A hell-raiser and shining star

Richard Harris, who seemed to revel in his reputation as a hell-raiser, was one of the most powerful and unpredictable stage and screen actors of the 20th century and beyond.

He starred in some of the classic films of his generation, including A Man Called Horse, The Guns of Navarone and Mutiny On The Bounty, but was prone to fill the columns of tabloid newspapers with his wild ways and hard-drinking exploits.

He was twice bankrupted, divorced, and underwent a reformation and acting resurrection in the early 1980s, when told he had only 18 months to live if he did not stop drinking.

He responded by buying the rights to the stage production of Camelot and toured the world with it for five years, becoming a multi-millionaire in the process.

Years later, in 2002, he fell ill with Hodgkin's disease and received chemotherapy sessions at the age of 72. At the time he was working on the third Harry Potter film, The Prisoner Of Ozkaban. He had appeared in previous Harry Potter productions.

Harris was born in Limerick on October 1, 1930. He was a noted rugby player in Ireland in his youth. Many years later he was to demonstrate this strong, physical, athletic presence in the film This Sporting Life.

He often played action-man roles and candidly admitted that some of his films, such as Tarzan The Ape Man, with Bo Derek, were among some of the worst films ever made.

But the depth of his acting powers was demonstrably proved in his award-winning role in Henry IV, when he moved from a blanket-wrapped timorous wreck of a man to a towering figure of immense strength, before degenerating into total lunacy.

Harris was the fifth of eight children born into a middle-class staunchly Roman Catholic family.

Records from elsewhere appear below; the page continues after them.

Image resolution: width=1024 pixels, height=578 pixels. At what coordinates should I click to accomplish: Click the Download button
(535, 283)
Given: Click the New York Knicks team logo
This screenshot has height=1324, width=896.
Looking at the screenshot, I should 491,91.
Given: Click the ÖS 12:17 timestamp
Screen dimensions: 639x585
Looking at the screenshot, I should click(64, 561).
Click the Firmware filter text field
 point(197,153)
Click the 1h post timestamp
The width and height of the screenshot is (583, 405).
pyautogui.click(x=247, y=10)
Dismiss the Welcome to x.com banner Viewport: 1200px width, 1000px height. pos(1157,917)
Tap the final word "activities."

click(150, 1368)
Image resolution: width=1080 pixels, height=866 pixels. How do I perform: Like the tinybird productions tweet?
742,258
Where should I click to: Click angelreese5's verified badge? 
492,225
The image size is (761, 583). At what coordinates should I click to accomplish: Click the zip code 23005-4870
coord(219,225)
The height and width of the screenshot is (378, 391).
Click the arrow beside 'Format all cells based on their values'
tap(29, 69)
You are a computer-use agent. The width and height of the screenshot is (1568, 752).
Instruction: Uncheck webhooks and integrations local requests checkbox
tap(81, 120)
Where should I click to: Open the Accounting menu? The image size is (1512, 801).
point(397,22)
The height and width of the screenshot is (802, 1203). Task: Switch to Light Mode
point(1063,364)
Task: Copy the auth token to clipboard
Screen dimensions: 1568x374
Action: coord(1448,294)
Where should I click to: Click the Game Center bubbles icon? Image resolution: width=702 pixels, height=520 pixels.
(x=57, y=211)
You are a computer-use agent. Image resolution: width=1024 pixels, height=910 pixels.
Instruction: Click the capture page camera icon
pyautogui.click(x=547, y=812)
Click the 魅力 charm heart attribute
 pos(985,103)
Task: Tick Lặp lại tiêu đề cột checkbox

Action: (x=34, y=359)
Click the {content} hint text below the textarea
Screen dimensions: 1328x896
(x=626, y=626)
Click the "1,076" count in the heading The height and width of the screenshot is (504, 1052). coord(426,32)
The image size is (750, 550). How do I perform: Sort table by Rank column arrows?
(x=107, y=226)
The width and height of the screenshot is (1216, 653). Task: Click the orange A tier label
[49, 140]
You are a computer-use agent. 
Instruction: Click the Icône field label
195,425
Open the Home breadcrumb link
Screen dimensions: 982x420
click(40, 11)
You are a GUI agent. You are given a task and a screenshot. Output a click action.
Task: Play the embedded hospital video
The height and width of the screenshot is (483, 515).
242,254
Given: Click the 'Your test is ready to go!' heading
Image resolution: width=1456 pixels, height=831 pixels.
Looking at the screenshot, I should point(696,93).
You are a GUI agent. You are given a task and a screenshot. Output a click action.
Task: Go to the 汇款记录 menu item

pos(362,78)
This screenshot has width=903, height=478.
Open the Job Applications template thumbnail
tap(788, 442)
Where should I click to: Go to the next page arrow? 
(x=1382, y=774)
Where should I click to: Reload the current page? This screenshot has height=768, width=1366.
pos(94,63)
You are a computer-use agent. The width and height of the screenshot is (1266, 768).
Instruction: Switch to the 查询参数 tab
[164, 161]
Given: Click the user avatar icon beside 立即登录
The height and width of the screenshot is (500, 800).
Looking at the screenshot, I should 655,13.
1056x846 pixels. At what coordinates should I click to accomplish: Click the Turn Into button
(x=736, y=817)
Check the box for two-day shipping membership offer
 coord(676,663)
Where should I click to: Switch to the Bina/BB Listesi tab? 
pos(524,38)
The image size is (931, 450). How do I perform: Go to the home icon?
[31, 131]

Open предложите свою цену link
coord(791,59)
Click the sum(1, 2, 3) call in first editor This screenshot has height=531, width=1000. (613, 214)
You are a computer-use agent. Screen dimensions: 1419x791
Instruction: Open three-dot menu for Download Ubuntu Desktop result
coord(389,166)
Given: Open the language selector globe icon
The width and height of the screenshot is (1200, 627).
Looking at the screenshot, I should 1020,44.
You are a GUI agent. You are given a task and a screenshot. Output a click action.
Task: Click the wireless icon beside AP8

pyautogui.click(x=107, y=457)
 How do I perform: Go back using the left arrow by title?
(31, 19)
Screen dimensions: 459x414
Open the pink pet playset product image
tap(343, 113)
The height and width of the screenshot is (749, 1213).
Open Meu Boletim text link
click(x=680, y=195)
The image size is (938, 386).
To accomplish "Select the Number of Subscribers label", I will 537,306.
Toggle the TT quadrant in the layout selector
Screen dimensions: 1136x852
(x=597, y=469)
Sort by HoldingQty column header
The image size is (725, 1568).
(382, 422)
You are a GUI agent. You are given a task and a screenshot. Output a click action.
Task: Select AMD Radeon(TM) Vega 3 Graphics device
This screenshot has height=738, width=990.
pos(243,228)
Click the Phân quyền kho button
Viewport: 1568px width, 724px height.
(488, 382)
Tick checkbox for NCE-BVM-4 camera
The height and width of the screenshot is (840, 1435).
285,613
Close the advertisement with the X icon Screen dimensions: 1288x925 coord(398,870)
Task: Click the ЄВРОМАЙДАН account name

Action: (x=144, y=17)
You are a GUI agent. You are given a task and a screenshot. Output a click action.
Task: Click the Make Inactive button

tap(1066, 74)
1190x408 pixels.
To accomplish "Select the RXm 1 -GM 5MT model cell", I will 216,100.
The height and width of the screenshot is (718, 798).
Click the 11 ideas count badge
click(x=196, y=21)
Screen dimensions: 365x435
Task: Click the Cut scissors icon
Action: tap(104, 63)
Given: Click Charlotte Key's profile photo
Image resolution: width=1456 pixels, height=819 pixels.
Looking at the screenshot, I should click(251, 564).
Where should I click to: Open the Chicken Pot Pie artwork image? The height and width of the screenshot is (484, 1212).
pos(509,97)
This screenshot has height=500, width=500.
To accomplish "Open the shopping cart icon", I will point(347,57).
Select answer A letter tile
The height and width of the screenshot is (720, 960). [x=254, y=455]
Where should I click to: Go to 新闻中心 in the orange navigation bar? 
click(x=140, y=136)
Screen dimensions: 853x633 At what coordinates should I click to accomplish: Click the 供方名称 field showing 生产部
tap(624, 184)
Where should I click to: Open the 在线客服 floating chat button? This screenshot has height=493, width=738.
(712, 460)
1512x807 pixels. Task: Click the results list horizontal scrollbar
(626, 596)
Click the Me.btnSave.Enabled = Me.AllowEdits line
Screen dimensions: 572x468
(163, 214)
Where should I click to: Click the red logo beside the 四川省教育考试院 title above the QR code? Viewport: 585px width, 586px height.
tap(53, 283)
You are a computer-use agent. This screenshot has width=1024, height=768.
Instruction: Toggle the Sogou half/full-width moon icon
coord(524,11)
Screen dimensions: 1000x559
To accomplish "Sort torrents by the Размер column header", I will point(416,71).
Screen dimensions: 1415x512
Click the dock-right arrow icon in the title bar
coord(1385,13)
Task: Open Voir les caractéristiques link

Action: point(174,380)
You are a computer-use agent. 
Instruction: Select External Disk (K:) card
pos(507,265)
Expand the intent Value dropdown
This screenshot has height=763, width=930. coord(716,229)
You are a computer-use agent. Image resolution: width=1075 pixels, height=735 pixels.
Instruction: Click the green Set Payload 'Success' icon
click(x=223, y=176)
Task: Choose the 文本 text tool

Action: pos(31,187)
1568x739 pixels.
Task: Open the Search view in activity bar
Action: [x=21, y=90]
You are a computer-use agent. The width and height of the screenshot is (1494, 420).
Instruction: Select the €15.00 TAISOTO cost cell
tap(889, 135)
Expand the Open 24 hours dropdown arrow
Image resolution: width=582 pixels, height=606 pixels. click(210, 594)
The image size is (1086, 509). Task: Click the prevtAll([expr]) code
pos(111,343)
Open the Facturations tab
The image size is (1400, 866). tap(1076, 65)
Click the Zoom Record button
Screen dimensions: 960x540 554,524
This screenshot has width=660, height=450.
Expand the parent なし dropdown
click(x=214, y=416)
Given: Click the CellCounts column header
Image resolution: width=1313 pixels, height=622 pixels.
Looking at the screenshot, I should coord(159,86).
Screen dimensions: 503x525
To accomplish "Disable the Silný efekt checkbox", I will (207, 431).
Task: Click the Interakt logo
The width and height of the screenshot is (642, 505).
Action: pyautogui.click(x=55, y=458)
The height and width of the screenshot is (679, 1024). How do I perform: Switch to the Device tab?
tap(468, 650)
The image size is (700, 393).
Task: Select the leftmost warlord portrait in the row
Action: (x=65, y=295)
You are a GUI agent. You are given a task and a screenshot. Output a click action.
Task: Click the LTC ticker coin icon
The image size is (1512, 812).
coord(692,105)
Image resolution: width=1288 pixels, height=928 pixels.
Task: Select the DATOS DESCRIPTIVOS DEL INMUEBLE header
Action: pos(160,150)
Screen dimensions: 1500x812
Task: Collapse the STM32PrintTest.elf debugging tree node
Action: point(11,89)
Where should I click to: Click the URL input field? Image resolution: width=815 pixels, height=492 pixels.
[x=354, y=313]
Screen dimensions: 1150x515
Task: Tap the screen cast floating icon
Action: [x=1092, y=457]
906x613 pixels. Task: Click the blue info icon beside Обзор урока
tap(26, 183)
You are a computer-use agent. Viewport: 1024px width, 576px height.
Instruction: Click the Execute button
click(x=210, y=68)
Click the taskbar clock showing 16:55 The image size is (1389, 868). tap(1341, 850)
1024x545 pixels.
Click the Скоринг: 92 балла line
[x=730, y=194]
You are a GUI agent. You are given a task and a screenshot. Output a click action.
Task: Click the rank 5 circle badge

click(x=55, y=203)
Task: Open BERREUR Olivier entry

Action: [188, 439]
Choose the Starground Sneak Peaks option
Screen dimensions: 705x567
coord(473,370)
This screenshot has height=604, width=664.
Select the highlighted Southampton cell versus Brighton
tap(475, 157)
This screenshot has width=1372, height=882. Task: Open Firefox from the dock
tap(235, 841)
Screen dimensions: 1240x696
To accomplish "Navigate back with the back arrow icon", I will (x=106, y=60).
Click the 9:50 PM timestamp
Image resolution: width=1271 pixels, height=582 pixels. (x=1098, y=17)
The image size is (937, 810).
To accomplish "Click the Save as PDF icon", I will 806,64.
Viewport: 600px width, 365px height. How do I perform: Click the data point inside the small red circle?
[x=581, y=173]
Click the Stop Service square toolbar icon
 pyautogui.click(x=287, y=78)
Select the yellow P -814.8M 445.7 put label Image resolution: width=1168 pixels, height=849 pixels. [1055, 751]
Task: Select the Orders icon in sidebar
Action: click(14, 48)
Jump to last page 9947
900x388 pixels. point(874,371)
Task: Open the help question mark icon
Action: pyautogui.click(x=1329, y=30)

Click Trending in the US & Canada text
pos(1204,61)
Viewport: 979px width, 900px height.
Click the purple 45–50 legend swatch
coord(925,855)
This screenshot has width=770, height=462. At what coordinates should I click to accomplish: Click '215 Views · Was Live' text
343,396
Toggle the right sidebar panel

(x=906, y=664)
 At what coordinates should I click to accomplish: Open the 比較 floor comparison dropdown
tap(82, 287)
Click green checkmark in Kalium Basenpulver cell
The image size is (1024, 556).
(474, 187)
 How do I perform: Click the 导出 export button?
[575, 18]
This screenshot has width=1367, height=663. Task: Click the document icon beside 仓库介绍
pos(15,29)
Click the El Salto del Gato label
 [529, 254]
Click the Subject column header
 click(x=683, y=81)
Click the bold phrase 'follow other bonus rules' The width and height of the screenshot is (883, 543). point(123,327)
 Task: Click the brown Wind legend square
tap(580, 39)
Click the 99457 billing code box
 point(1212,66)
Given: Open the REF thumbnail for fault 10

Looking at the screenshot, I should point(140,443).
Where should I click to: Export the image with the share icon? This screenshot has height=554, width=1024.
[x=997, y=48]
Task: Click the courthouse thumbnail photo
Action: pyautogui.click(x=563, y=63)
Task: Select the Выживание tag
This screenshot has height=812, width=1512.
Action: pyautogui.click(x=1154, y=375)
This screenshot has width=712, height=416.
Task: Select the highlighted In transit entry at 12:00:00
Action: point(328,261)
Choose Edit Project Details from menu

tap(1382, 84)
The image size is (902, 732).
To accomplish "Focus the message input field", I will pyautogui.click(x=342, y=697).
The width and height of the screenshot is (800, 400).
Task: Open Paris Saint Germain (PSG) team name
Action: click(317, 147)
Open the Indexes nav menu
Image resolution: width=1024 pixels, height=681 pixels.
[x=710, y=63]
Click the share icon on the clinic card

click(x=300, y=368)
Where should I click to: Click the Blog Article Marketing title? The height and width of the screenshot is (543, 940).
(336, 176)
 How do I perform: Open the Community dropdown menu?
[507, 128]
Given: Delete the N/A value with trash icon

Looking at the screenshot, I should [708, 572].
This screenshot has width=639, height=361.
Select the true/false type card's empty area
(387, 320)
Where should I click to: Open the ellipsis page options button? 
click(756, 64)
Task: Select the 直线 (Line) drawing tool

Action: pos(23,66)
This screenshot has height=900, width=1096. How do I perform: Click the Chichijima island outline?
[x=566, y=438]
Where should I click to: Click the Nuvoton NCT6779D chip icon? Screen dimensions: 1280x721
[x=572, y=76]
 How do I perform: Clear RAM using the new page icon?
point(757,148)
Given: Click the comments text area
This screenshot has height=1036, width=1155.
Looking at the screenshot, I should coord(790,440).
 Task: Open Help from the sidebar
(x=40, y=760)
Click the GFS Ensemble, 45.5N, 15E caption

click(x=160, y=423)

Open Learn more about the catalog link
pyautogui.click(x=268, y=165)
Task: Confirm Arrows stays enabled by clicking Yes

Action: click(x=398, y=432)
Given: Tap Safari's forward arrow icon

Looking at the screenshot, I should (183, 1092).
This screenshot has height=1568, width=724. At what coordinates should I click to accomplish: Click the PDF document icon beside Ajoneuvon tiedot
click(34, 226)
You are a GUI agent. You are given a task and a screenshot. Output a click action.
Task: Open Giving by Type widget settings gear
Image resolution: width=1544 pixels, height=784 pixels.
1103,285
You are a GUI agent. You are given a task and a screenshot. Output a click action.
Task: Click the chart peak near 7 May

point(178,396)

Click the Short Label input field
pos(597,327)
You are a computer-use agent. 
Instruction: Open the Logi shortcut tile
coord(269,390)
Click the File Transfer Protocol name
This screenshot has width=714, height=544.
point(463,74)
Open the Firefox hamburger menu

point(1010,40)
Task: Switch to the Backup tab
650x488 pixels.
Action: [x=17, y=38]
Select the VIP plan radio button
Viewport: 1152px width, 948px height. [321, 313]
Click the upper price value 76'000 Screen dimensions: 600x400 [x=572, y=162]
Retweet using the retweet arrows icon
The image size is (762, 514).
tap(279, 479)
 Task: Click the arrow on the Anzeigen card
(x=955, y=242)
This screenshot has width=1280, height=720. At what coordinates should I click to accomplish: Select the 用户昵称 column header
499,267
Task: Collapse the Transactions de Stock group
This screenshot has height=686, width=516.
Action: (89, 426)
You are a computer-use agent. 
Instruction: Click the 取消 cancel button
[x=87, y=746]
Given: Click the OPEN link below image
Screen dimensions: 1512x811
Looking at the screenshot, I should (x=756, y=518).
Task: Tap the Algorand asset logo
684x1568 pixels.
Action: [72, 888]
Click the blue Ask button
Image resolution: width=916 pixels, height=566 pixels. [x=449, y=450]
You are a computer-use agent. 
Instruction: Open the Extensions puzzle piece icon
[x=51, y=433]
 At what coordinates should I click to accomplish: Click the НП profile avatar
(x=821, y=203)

His father, Ivan, was a flour mill owner and the young Richard had a happy childhood, acquiring a lifelong love for rugby and poetry.

As a rugby player, he was a formidable forward, representing his province Munster. He had high hopes of playing at international level, until he was struck down with tuberculosis at the age of 19.

For more than two years he was largely confined to bed and took that opportunity to read prodigiously to complete his education.

He raced through the likes of Joyce, Beckett, D H Lawrence, Dylan Thomas and Yeats and his imagination took off into flights of fancy.

"Really, catching TB was the luckiest thing that ever happened to me," he said. "It was then I decided to become an actor. If I hadn't started to read I would probably be selling insurance now."

In 1953, with £21 in his pocket, he came to London, knowing he had few options. But he was accepted by the London Academy of Music and Dramatic Art and then went to work for Joan Littlewood's Theatre Workshop, stepping on to the London stage for the first time in 1956.

The following year he married debutante Elizabeth Rees-Williams, the daughter of Lord Ogmore. Three sons were born during that stormy marriage which ultimately ended in divorce.

As Harris became more successful in London, eventually taking the lead in The Ginger Man at the Fortune Theatre, he gradually acquired his reputation for heavy drinking, late-night partying and the occasional brawl.

Harris made his first film, Alive and Kicking, in 1958 and swiftly made the transition to Hollywood. His success was assured with the release of This Sporting Life in 1962, for which he won four best-actor awards for his sympathetic and powerful portrayal of a fading rugby player.

Most of the profits from this success were used to prevent the closure of his father's flour mill.

It was with the role of King Arthur in the 1967 film Camelot that Harris will be best remembered.

It took many weeks for him to persuade the director, Joshua Logbaneven to give him a screen test for the role which had been created on stage by Richard Burton.

He turned the part into his own, with an heroic performance which combined a powerful earthy quality with a distinctive royal demeanour.

However, his hell-raising reputation did not help his career. There was a well-publicised row with Marlon Brando on the set of Mutiny on the Bounty, fights with Kirk Douglas and Charlton Heston and innumerable bar-room brawls.

But all that came to a sudden end at 11.20pm on August 11, 1981, when he went to the Jockey Club, Washington, and ordered two bottles of Chateau Margaux 1947 at £325 each. He had just been given 18 months to live unless he quit drinking, and so he decided to say farewell to alcohol in style.

Then, after a string of seven films which he himself described as "terrible", he telephoned his agent to say he was finished with the cinema.

That was when he replaced Richard Burton, who had fallen ill, in the lead role in the stage production of Camelot which he then bought for 1 million. It was to make him a substantial fortune as he travelled the world with the production.

He then spent part of his time on Paradise island in the Bahamas, as a tax exile. But he returned to Britain from time to time where he lived at the Savoy Hotel in London. He was often to be seen in the adjacent Coal Hole bar in The Strand.

During his eventful career, he won a string of awards both for his stage and screen performances.